We're crawling the Gladiator along the internal sloping right side of a narrow lane with the left front tire dubiously roosted on a stone at the base of Arnold's Rock, an especially hairy area of the trail. The tire starts to slide into the water underneath, smashing the Gladiator's underbody onto the rock with a blast. High-centered, we can't push ahead or back. The Jeep Jamboree trail aides start hurling smaller rocks under the tires to give them something to take hold of. When they've developed a little heap, they rock the Jeep pickup from side-to-side as we give it a little gas to fly off the stone. We at that point, approach it once more, figuring out how to keep the tire on it this time and climb over. The fun's not over. We quickly wrench the wheel hard to one side and climb the stair steps up onto the slick rock, joined by a reasonable piece of scratching of the stone rails.

The Rubicon adaptation of the Gladiator combines locking front and rear differentials, disengaging front sway bars, Fox monotube stuns, a Rock-Trac shift-on-the-fly transfer case, a 4.10:1 rear axle proportion (up from 3.73), 17 x 7.5" wheels with LT285/70R17C tires, high-clearance bumper flares, shake rails, a front skid plate/brush guard, and four tow hooks.

Ground clearance remains at 11.1 inches, which is 1.1 inches more prominent than different Gladiators.
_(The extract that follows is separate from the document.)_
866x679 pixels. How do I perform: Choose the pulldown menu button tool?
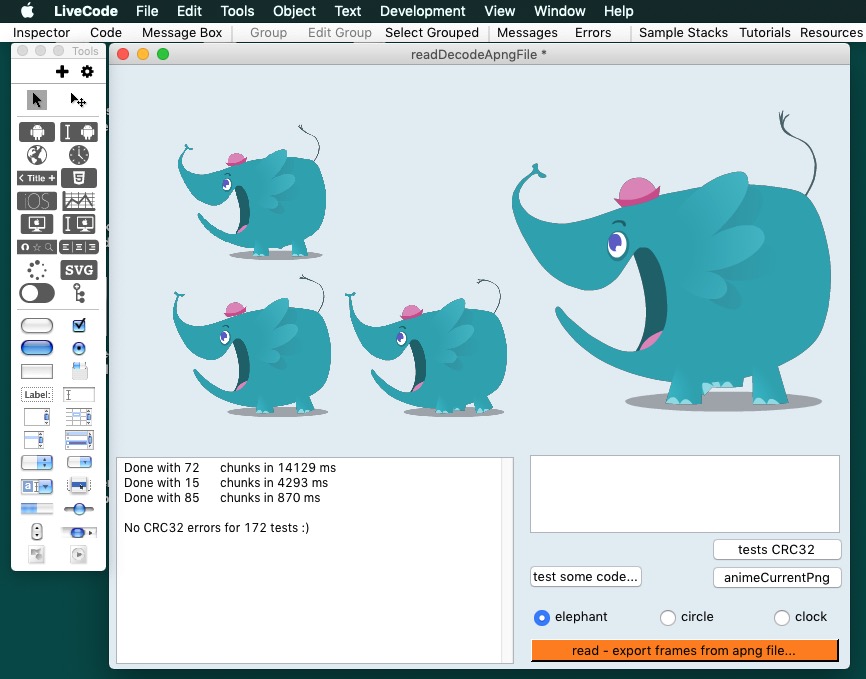(79, 463)
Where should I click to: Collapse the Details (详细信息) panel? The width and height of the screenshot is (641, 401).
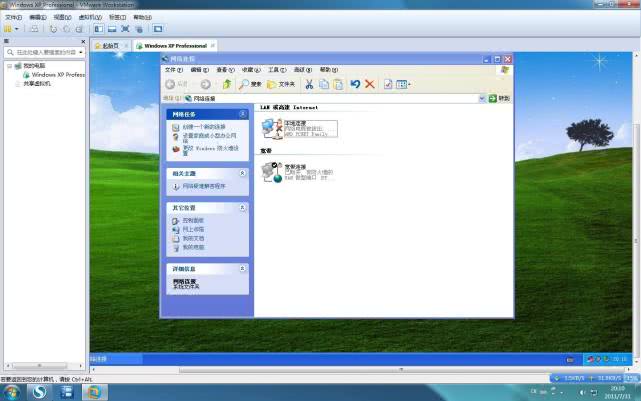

The Rubicon has an approach angle of 43.4 degrees (versus 40.8 for other Gladiator models), a break-over angle of 20.3 degrees (versus 18.4), and a departure angle of 26.0 degrees (versus 25.0).

Tires were aired down to 22 psi to give the production-line fitment Falken Wildpeak A/T tires better buy on some of the rocks and to make for a less-fun ride. Our model was fueled by the 285-drive 3.6-liter V6 mated to an eight-speed automatic. The deliberate throttle reaction of the normally aspirated motor was acknowledged as we tried to apply simply enough stick to keep the Jeep climbing steep slopes.

One especially valuable alternative on our Gladiator (and one that is not offered on the Wrangler) is a front aligned off-road camera. It displays what's quickly ahead and overlays rules showing the way of the front tires. It's useful for the exact wheel situation.

As much as we would have wanted to finish the trail, the Gladiator demonstrated its mettle on our one-day adventure. With some foresight and skill, it can go anyplace a Wrangler can, while as yet having the one of a kind characteristics of a truck. In spite of the limitations of its long body and wheelbase, the Jeep Gladiator Rubicon demonstrated that it can deal with its namesake trail.